(Saved entries)
···

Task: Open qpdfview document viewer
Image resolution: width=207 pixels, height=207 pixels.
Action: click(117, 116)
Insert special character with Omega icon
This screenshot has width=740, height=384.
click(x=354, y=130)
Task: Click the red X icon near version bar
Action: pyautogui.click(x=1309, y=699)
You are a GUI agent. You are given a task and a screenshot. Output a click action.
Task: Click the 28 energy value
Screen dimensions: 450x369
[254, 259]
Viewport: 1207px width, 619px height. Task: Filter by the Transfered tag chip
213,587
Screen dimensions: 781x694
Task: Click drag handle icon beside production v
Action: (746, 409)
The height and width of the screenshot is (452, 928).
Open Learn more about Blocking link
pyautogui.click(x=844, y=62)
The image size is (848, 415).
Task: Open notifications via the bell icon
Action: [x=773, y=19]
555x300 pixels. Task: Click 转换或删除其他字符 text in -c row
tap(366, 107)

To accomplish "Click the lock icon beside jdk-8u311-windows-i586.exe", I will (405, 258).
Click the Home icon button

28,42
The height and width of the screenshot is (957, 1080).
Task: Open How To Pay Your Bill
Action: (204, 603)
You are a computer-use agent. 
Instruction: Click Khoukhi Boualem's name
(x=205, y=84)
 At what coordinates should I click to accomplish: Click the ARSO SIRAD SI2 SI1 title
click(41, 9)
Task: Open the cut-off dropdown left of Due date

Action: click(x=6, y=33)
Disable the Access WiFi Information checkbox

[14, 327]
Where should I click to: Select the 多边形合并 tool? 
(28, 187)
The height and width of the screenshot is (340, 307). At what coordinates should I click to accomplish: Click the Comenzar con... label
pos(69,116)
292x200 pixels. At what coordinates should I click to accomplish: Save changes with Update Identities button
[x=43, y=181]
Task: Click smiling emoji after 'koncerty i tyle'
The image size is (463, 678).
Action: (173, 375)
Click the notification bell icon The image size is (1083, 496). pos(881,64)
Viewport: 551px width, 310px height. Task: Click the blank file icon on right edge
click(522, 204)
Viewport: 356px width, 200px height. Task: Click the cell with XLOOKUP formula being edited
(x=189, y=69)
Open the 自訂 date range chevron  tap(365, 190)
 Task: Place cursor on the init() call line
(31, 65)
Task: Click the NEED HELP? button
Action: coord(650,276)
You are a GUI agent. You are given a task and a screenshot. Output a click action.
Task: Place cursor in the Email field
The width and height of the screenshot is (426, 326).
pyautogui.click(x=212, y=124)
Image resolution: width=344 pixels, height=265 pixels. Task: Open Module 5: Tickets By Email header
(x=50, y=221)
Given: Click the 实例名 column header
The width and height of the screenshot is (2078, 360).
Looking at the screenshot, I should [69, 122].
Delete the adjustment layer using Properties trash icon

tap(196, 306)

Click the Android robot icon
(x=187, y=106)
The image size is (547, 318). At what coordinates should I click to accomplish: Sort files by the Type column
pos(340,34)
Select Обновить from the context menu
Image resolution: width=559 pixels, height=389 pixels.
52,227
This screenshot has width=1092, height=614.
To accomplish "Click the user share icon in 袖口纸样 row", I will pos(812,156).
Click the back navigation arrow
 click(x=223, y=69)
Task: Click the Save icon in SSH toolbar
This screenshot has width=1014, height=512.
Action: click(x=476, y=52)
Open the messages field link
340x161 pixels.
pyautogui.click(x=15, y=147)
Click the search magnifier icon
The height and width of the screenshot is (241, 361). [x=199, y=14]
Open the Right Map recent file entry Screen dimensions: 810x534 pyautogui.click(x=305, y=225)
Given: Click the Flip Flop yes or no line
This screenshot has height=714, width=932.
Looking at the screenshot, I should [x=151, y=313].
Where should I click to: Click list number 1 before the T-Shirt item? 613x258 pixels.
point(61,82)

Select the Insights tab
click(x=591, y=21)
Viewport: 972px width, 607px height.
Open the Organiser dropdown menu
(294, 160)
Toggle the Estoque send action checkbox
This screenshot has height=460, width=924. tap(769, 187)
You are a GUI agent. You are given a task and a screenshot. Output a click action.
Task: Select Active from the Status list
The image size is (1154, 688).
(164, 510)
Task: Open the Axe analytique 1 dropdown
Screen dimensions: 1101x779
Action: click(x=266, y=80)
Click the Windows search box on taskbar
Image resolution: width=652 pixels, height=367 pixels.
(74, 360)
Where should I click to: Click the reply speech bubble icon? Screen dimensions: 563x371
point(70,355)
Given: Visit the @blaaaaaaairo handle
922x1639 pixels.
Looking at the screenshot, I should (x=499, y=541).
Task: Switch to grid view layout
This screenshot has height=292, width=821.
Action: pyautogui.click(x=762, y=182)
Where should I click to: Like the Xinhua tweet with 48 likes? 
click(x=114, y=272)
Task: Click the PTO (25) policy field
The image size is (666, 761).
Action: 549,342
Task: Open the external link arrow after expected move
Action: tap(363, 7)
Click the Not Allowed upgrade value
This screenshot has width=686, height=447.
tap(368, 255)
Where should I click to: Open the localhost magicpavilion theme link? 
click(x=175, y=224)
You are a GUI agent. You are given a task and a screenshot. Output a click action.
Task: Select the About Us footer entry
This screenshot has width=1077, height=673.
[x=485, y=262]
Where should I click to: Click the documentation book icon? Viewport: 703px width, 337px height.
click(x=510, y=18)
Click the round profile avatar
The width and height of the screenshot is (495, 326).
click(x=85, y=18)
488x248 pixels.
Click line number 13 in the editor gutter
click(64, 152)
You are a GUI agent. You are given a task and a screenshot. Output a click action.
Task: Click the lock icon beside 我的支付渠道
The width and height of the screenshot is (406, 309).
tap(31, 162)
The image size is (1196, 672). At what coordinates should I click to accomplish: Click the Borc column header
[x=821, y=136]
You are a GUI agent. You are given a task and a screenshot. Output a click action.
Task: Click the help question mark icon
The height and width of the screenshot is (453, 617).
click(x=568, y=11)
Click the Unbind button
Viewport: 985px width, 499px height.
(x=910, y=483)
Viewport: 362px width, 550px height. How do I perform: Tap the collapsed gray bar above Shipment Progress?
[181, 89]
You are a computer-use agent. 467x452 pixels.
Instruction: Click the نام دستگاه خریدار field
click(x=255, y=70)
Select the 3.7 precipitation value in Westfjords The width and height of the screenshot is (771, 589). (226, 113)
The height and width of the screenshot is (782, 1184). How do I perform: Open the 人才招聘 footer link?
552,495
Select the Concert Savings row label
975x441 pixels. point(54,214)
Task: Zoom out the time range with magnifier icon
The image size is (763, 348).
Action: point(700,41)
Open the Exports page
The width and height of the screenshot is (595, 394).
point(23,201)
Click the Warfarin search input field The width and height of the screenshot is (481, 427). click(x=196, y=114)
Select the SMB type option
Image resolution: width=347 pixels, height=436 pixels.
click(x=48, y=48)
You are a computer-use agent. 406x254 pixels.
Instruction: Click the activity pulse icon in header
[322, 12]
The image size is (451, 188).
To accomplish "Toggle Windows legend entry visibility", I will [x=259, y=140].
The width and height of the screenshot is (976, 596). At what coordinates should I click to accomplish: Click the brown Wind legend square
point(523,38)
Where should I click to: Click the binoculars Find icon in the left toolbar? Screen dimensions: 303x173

···

**Task to carry out**
The lines to return are those in the entries above that hold "range".

**Answer for the task**
Open the 自訂 date range chevron  tap(365, 190)
Task: Zoom out the time range with magnifier icon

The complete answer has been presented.